● **Exercise goal**: Once the line with "Given: Click the LEAGUE TABLE heading" is found in the data, output it and each following line exactly, up to and including the line with "Screen dimensions: 590x400", and nothing before or after.

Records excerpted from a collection
********************
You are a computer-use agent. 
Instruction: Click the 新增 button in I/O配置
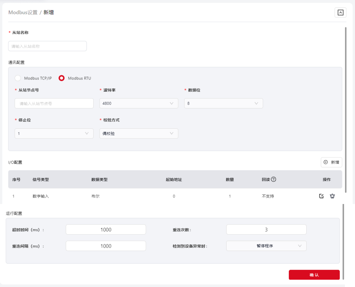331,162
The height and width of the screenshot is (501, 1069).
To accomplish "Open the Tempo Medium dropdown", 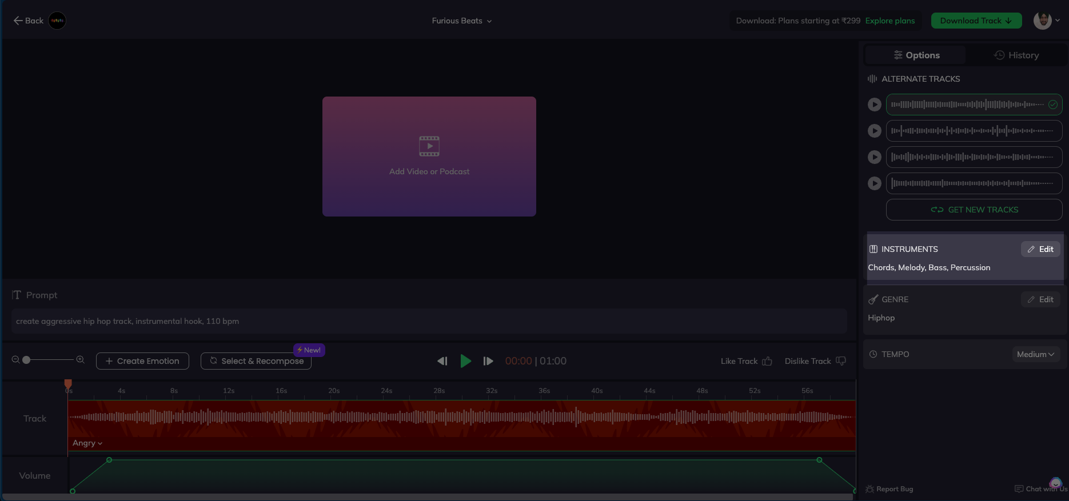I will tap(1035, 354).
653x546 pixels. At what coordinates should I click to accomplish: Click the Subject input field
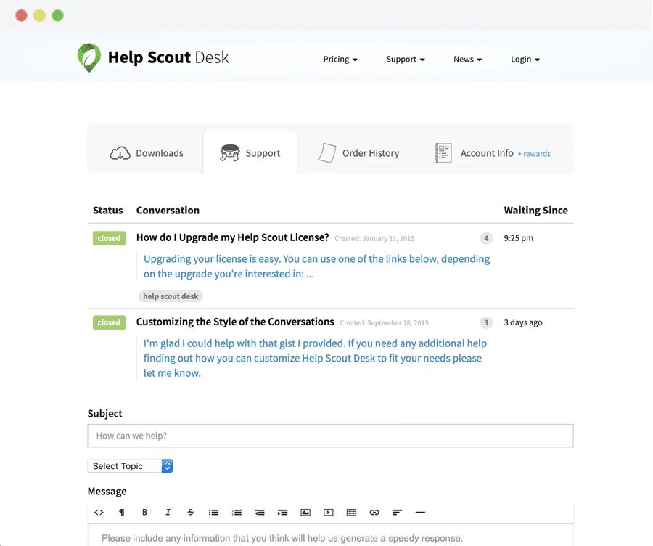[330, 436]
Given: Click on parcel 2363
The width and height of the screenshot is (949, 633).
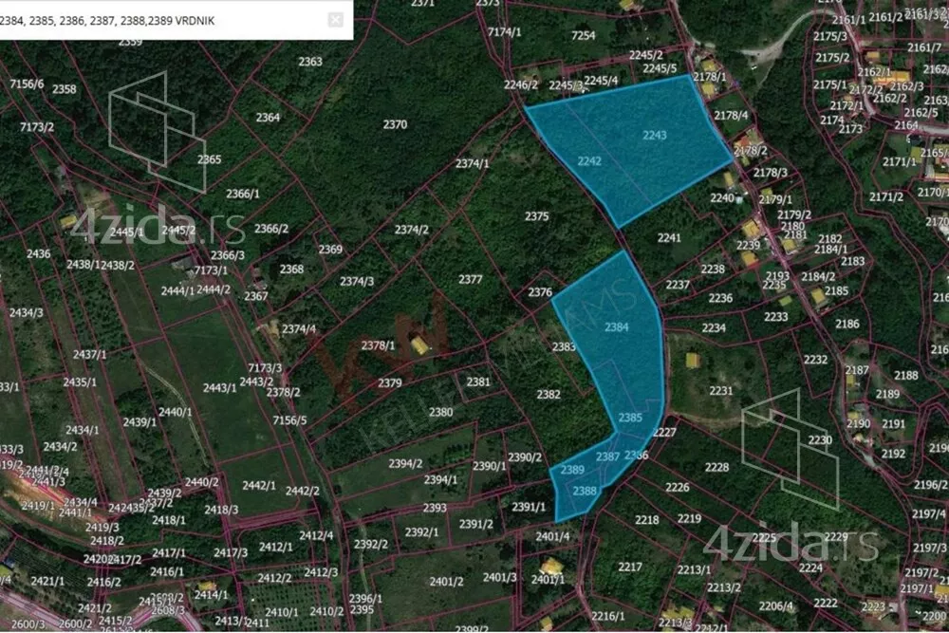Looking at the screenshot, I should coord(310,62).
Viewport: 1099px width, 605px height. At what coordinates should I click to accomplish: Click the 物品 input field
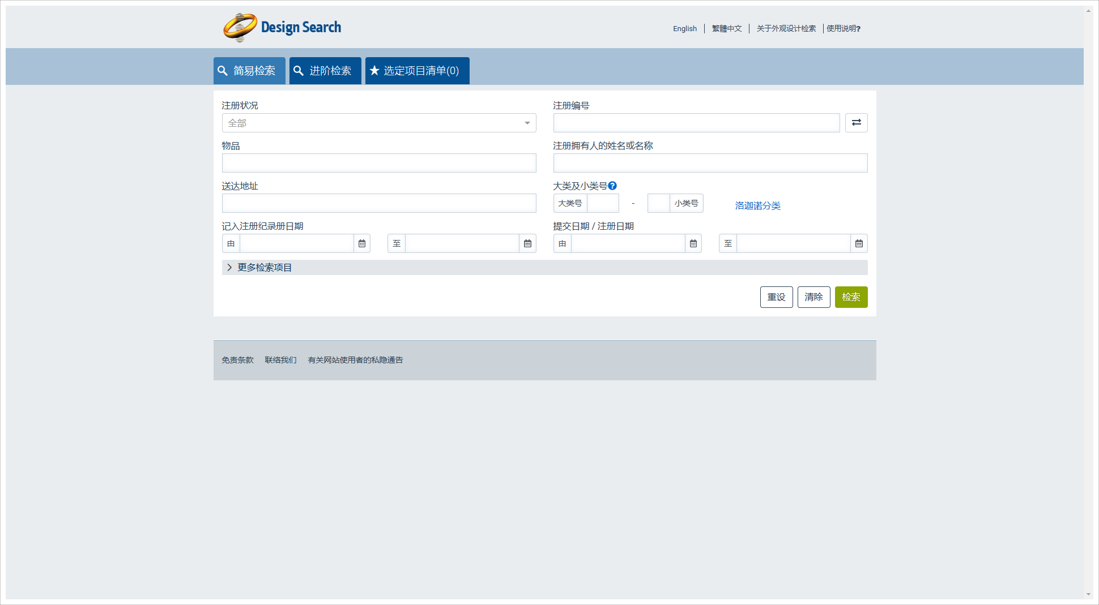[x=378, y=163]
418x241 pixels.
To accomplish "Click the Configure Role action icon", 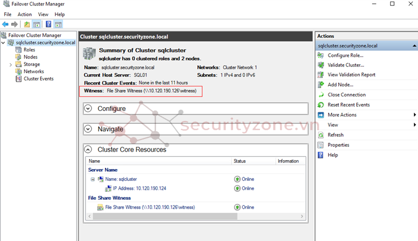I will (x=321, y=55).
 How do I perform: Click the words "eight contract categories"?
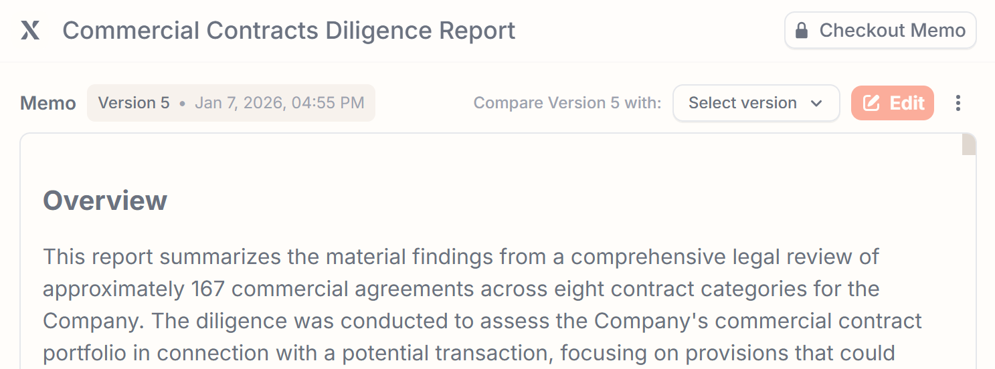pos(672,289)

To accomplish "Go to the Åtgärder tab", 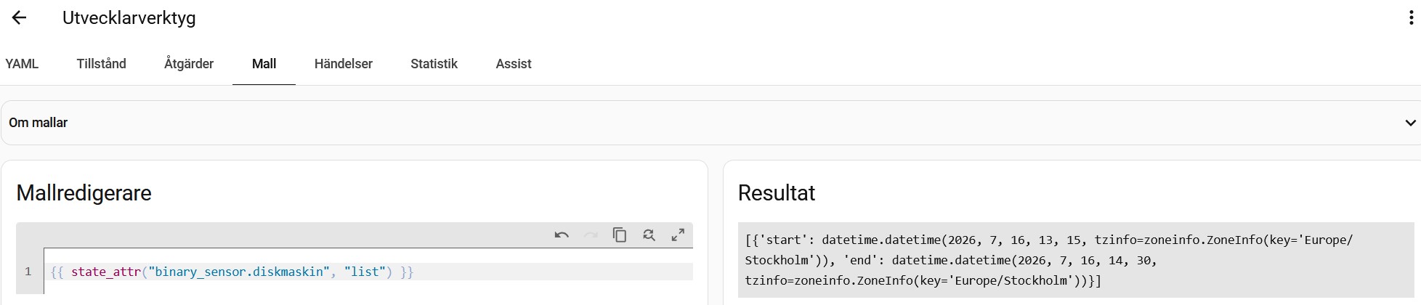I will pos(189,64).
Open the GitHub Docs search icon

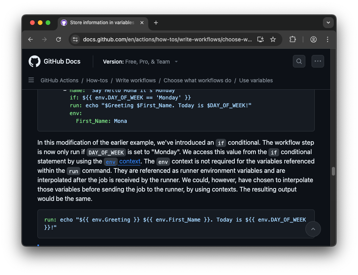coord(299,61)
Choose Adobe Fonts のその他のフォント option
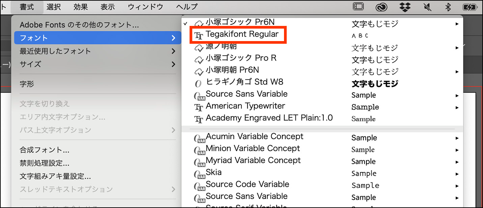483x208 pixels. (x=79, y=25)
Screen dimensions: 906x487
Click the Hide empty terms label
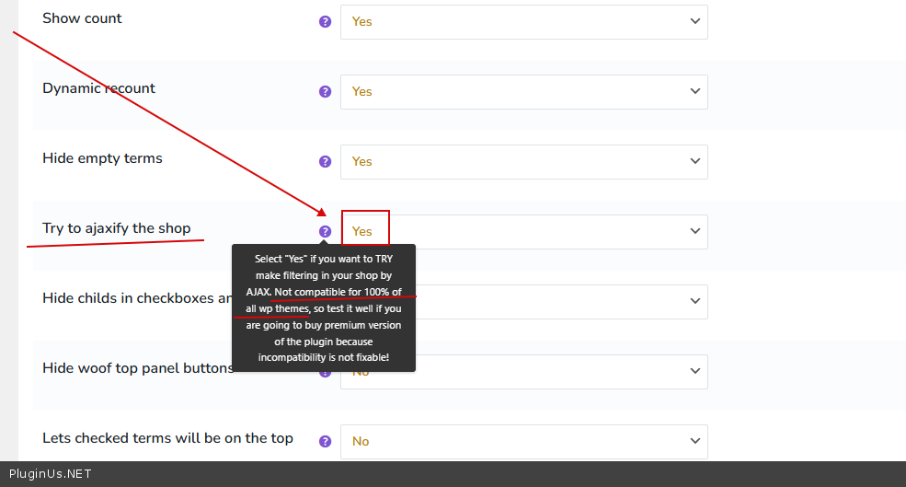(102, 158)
********************
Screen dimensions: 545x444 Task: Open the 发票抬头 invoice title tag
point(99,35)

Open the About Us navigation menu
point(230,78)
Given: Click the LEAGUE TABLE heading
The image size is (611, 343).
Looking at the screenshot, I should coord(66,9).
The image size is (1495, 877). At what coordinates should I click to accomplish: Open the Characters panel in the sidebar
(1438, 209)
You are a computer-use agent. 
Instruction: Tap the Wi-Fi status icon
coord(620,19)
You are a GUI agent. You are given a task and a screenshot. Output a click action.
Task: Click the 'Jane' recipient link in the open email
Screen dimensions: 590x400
********************
● **Written response**:
Given: Click the LEAGUE TABLE heading
The image size is (611, 343).
Looking at the screenshot, I should coord(66,9).
The image size is (1495, 877). At what coordinates should I click to accomplish: Open the Characters panel in the sidebar
(1438, 209)
You are a computer-use agent. 
Instruction: Tap the Wi-Fi status icon
coord(620,19)
You are a GUI agent. You are given a task and a screenshot. Output a click action.
Task: Click the 'Jane' recipient link in the open email
Screen dimensions: 590x400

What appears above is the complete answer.